§ EXERCISE AIM
Work through the entries that follow and state how many lines contain the word "agent". Only the number is wanted.

Stored items
== Segment start ==
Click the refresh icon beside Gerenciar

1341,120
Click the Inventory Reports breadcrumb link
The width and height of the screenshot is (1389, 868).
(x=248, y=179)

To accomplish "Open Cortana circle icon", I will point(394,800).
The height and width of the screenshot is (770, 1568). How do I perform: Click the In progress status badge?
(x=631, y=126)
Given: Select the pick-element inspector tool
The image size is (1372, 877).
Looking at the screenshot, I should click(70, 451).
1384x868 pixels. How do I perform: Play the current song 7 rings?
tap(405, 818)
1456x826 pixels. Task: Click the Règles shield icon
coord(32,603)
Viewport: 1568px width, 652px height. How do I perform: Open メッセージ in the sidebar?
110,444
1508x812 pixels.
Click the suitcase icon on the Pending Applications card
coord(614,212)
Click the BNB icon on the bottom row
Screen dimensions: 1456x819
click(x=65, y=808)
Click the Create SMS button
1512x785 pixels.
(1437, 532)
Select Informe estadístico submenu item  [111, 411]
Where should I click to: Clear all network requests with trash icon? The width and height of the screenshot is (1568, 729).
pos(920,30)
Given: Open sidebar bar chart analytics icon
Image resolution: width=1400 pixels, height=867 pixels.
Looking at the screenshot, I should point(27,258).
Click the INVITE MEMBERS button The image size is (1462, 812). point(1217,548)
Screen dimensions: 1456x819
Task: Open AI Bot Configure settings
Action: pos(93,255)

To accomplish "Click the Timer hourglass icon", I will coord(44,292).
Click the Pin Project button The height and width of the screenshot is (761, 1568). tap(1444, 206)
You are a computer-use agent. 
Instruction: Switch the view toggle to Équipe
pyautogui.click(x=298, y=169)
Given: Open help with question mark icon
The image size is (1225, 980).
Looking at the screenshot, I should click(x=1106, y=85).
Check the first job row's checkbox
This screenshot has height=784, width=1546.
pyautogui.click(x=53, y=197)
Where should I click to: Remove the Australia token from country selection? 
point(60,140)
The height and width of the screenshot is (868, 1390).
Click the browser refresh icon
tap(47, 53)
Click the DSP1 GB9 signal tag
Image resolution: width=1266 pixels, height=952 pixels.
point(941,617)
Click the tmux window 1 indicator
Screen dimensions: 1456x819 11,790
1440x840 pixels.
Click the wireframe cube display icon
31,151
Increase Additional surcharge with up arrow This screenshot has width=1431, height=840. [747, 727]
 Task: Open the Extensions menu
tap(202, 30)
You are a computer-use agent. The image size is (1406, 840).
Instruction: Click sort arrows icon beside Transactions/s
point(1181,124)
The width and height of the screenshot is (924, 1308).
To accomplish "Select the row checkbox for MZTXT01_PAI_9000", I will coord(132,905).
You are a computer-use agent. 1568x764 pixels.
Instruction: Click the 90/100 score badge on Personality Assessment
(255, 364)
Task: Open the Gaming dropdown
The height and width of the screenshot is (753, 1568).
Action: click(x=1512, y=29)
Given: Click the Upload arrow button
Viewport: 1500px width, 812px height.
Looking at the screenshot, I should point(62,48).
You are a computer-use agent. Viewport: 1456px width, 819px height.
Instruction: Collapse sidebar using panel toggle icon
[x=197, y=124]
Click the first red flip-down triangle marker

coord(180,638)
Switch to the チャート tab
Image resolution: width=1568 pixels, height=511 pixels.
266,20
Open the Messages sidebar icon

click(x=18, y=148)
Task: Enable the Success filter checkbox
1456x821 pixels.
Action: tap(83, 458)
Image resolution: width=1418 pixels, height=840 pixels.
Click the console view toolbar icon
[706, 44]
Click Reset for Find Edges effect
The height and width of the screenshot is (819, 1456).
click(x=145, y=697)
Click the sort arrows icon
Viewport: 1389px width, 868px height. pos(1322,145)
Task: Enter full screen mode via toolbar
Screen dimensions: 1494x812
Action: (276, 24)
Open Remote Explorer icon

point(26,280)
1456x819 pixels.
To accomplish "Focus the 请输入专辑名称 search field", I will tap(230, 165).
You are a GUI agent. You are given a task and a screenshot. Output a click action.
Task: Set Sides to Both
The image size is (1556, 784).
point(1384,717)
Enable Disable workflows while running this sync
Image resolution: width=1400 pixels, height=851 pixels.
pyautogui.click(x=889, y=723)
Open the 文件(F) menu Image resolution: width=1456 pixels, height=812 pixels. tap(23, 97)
== Segment end ==
§ ANSWER BELOW
5